■ Exercise set:
1 > According to the article on the Employment Rights Bill, in what year was the requirement for more detail on ballot papers introduced?
2 > Transcribe the part of the article on the Employment Rights Bill starting with "With the Labour" and going on through "relations in the UK.".

■ Document text:
____________________

With the Labour Government’s Employment Rights Bill (ERB) swiftly making its way through Parliament, Partner David Morgan considers the anticipated changes we are likely to see from the ERB, as they relate to trade unions and industrial relations in the UK.
Industrial action
If the ERB is implemented, we are likely to see an unravelling of most of the previous Government’s tighter rules regulating industrial action through the Trade Union Act 2016.
In respect of industrial action ballots, currently, the law requires at least 50% of trade union members entitled to vote to turn out and vote for the ballot to be valid. The ERB will amend the turnout and support thresholds, which means that the law will revert to requiring a simple majority of those members voting in a ballot to be in favour of industrial action for the ballot to be successful, and with no requirements for any specific level of turnout. The 40% turnout requirement for important public services will also be removed.
The 50% minimum threshold turnout was introduced by the previous administration to make ballots more democratic.
Abolishing the minimum threshold turnout and requiring a simple majority of those who turn out to vote to support the ballot can lead to quite extreme scenarios. For example, where there is a workforce with 1,000 staff members but low density in union membership, you might find that there are 1,000 employees affected in a collective bargaining unit, but only, say, 100 union members. It is the union members with the right to vote so, if only 50 out of 100 then turn out to vote, and only a simple majority is required, only 26 people voting in favour of industrial action will be sufficient for industrial action to take place.
The information that must be included on the voting paper in a ballot is to be significantly reduced and simplified too. Currently, certain information must be included on the voting paper including a summary of matters in dispute and when industrial action is expected to take place. Under the ERB changes, the only information required to be included on the voting paper will be to ask which type of industrial action members want to take part in i.e. strike or action short of a strike. The removal of extra information can be seen as controversial. In 2017, when the requirement for more detail on ballot papers was introduced, it was useful to know more about what members were being asked to vote on. The new provision takes it back to basics, but this could be seen as a retrograde step for union members and employers alike who want to take an informed choice on something as important as a strike.

____________________

■ Information shown:
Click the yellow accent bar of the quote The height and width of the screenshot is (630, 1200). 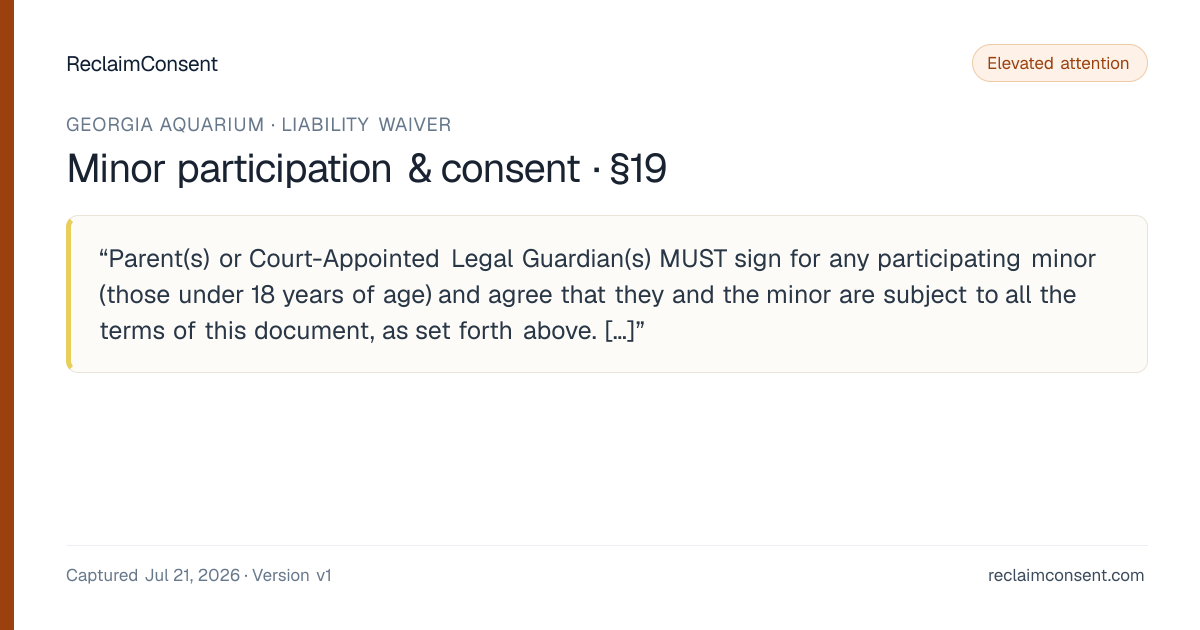click(69, 294)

____________________

■ Solved problems:
1 > 2017

2 >
With the Labour Government’s Employment Rights Bill (ERB) swiftly making its way through Parliament, Partner David Morgan considers the anticipated changes we are likely to see from the ERB, as they relate to trade unions and industrial relations in the UK.